[Begin Data for this exercise]

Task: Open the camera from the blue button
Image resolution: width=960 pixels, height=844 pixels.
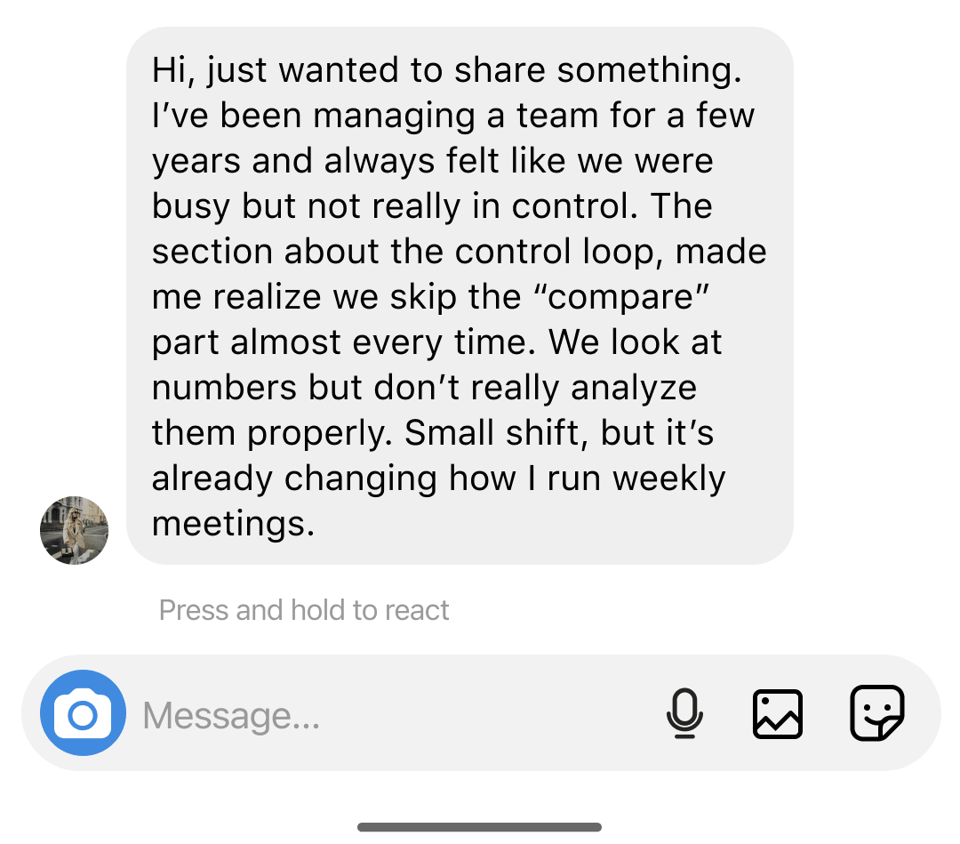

[End Data for this exercise]
[Begin Data for this exercise]

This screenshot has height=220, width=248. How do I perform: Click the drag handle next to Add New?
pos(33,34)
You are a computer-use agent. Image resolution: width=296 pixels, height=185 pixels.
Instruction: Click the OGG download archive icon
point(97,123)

[End Data for this exercise]
[Begin Data for this exercise]

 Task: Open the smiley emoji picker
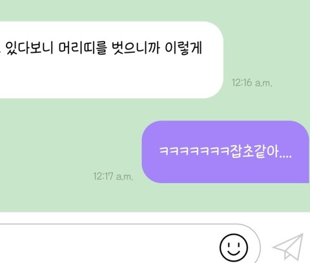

[End Data for this exercise]

Goal:
Rewrite the stretch of the data from the line containing "This screenshot has" through the line containing "point(97,123)", switching "drag handle" to "resize grip" and keeping everything else the same.

Correct answer:
This screenshot has height=220, width=248. How do I perform: Click the resize grip next to Add New?
pos(33,34)
You are a computer-use agent. Image resolution: width=296 pixels, height=185 pixels.
Instruction: Click the OGG download archive icon
point(97,123)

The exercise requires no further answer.